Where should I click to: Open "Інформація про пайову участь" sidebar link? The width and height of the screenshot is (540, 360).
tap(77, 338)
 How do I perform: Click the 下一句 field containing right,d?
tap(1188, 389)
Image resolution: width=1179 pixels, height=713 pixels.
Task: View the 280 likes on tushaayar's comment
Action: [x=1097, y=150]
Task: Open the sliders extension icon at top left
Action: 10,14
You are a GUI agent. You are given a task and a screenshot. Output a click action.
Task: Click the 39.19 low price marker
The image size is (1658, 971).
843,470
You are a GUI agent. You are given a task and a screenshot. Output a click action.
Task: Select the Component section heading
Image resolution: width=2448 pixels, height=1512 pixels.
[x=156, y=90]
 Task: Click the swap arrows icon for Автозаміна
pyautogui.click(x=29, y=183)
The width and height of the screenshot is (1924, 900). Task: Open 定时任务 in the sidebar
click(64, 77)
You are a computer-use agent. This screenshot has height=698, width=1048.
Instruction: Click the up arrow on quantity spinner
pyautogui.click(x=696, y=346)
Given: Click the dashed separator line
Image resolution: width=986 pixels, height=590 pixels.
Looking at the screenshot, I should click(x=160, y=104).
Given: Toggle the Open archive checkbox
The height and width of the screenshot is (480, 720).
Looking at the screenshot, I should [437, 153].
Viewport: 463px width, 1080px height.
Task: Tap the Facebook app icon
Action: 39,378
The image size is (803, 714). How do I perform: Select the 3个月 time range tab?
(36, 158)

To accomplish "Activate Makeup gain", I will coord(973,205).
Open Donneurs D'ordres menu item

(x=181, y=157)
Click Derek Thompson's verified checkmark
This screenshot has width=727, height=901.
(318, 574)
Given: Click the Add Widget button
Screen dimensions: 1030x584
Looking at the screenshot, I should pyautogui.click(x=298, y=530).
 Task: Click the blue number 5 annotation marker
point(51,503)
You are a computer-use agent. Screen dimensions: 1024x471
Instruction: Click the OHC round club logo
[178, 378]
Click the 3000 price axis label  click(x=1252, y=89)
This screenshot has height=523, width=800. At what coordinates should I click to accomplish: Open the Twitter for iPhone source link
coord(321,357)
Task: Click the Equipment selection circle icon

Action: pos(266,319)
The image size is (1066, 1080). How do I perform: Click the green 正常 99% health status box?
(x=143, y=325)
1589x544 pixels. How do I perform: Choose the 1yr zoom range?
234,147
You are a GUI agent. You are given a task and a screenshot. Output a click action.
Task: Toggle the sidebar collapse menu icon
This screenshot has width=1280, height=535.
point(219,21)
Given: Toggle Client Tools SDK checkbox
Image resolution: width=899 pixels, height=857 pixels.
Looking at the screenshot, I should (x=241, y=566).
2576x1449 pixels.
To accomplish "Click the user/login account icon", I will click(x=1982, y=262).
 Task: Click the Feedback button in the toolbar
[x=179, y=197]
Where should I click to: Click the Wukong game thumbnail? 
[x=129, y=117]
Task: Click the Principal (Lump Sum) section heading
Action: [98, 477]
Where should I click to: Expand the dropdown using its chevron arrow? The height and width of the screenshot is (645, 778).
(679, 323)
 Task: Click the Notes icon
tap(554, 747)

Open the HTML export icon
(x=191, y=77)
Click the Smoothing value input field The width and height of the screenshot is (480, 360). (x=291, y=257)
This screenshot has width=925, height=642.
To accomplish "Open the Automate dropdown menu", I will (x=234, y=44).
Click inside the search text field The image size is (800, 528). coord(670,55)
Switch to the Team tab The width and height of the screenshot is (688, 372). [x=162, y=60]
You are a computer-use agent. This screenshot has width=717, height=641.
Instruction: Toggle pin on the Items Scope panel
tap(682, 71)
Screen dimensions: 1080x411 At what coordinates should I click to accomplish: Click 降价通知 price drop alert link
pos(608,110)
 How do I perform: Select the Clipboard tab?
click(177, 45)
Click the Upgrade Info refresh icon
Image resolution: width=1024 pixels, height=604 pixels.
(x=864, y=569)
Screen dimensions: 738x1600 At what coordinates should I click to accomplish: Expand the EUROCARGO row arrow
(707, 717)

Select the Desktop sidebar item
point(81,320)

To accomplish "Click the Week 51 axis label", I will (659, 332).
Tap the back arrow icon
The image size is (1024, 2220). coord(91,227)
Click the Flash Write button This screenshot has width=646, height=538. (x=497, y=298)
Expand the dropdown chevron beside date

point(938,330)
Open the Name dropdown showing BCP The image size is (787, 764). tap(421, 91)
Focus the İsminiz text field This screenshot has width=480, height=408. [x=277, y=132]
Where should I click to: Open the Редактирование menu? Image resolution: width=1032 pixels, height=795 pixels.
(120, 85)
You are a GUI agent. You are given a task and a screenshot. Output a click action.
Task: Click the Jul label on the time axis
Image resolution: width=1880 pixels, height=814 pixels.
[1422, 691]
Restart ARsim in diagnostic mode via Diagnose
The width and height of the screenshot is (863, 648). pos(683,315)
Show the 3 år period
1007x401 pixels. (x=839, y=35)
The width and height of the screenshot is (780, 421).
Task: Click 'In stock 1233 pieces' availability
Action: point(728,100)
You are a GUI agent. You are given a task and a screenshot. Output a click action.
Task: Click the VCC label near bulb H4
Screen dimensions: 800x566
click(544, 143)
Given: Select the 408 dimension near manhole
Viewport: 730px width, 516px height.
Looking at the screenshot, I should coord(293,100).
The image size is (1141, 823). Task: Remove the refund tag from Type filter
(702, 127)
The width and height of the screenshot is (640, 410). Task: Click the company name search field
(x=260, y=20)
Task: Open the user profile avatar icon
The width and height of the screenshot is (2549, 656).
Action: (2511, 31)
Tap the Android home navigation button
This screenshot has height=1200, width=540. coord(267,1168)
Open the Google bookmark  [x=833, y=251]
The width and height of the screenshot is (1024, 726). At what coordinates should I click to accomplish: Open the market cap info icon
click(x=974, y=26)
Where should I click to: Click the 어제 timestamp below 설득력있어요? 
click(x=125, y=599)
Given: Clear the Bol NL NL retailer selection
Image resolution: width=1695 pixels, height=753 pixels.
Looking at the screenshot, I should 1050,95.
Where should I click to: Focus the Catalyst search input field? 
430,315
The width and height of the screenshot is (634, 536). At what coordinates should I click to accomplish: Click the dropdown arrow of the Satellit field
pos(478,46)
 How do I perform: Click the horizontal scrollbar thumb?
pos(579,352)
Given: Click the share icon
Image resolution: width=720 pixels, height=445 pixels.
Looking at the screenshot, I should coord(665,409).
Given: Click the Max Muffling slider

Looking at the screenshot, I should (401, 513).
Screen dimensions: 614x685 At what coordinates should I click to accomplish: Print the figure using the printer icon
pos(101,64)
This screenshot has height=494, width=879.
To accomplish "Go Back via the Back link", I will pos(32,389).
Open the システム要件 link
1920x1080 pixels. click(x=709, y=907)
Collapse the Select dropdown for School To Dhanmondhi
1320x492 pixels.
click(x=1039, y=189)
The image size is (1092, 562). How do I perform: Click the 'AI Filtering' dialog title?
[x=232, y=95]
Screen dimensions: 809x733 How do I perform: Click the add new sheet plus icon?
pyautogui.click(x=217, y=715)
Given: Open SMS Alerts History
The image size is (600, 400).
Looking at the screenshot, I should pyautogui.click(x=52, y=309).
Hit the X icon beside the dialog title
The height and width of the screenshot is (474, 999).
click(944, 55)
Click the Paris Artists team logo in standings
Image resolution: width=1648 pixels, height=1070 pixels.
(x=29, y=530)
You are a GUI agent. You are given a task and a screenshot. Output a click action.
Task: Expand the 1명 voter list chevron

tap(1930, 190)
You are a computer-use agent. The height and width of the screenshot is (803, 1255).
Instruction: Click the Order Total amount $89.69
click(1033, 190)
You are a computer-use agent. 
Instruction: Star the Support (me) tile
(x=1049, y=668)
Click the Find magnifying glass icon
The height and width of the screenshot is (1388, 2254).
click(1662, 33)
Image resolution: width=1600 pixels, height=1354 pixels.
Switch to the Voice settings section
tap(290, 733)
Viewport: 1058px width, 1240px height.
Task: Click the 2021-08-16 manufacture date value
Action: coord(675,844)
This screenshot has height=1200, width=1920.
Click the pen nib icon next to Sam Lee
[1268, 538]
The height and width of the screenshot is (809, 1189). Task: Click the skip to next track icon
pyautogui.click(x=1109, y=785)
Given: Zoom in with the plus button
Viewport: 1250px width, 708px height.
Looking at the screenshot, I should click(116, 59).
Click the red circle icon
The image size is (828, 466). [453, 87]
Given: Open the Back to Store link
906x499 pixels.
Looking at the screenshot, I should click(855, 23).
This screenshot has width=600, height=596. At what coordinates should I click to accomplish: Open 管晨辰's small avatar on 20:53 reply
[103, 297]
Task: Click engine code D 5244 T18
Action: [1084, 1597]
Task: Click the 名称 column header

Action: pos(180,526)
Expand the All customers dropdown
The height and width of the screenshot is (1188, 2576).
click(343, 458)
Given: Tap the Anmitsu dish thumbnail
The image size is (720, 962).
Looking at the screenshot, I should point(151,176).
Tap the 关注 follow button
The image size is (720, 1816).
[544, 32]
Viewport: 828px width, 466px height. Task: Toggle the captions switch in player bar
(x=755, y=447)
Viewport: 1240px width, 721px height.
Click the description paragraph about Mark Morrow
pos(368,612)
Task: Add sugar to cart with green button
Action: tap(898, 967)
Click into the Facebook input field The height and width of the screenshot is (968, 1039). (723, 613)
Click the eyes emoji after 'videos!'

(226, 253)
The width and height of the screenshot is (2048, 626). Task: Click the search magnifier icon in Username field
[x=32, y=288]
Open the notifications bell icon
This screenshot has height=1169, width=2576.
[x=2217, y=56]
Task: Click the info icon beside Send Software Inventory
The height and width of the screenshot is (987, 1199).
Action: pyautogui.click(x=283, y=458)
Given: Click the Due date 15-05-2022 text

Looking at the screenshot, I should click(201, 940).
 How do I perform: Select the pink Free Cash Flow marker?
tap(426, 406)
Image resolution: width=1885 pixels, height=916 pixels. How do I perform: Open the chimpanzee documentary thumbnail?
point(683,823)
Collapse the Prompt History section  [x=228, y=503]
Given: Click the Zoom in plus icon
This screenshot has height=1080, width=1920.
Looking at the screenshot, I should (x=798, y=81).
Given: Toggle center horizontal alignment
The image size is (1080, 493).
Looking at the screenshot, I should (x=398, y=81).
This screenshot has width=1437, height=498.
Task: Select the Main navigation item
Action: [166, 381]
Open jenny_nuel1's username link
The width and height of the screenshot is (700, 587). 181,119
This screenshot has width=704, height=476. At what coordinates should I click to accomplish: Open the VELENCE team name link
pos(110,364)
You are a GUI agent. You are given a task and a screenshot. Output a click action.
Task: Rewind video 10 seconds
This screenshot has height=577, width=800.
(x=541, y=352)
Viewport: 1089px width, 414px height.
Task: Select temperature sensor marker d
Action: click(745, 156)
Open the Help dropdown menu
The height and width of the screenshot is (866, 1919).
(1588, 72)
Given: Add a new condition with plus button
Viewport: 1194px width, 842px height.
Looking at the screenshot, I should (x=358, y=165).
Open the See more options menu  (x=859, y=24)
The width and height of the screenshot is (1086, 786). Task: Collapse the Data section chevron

++++++++++++++++++++

▶ _TO DO_: Can you retype the stretch of the listing above, from the line containing "1589x544 pixels. How" through the line containing "pos(608,110)", with both of those lines included and every line reproduced without any change?

▶ _IN RESPONSE_:
1589x544 pixels. How do I perform: Choose the 1yr zoom range?
234,147
You are a GUI agent. You are given a task and a screenshot. Output a click action.
Task: Toggle the sidebar collapse menu icon
This screenshot has width=1280, height=535.
point(219,21)
Given: Toggle Client Tools SDK checkbox
Image resolution: width=899 pixels, height=857 pixels.
Looking at the screenshot, I should (x=241, y=566).
2576x1449 pixels.
To accomplish "Click the user/login account icon", I will click(x=1982, y=262).
 Task: Click the Feedback button in the toolbar
[x=179, y=197]
Where should I click to: Click the Wukong game thumbnail? 
[x=129, y=117]
Task: Click the Principal (Lump Sum) section heading
Action: [98, 477]
Where should I click to: Expand the dropdown using its chevron arrow? The height and width of the screenshot is (645, 778).
(679, 323)
 Task: Click the Notes icon
tap(554, 747)

Open the HTML export icon
(x=191, y=77)
Click the Smoothing value input field The width and height of the screenshot is (480, 360). (x=291, y=257)
This screenshot has width=925, height=642.
To accomplish "Open the Automate dropdown menu", I will (x=234, y=44).
Click inside the search text field The image size is (800, 528). coord(670,55)
Switch to the Team tab The width and height of the screenshot is (688, 372). [x=162, y=60]
You are a computer-use agent. This screenshot has width=717, height=641.
Instruction: Toggle pin on the Items Scope panel
tap(682, 71)
Screen dimensions: 1080x411 At what coordinates should I click to accomplish: Click 降价通知 price drop alert link
pos(608,110)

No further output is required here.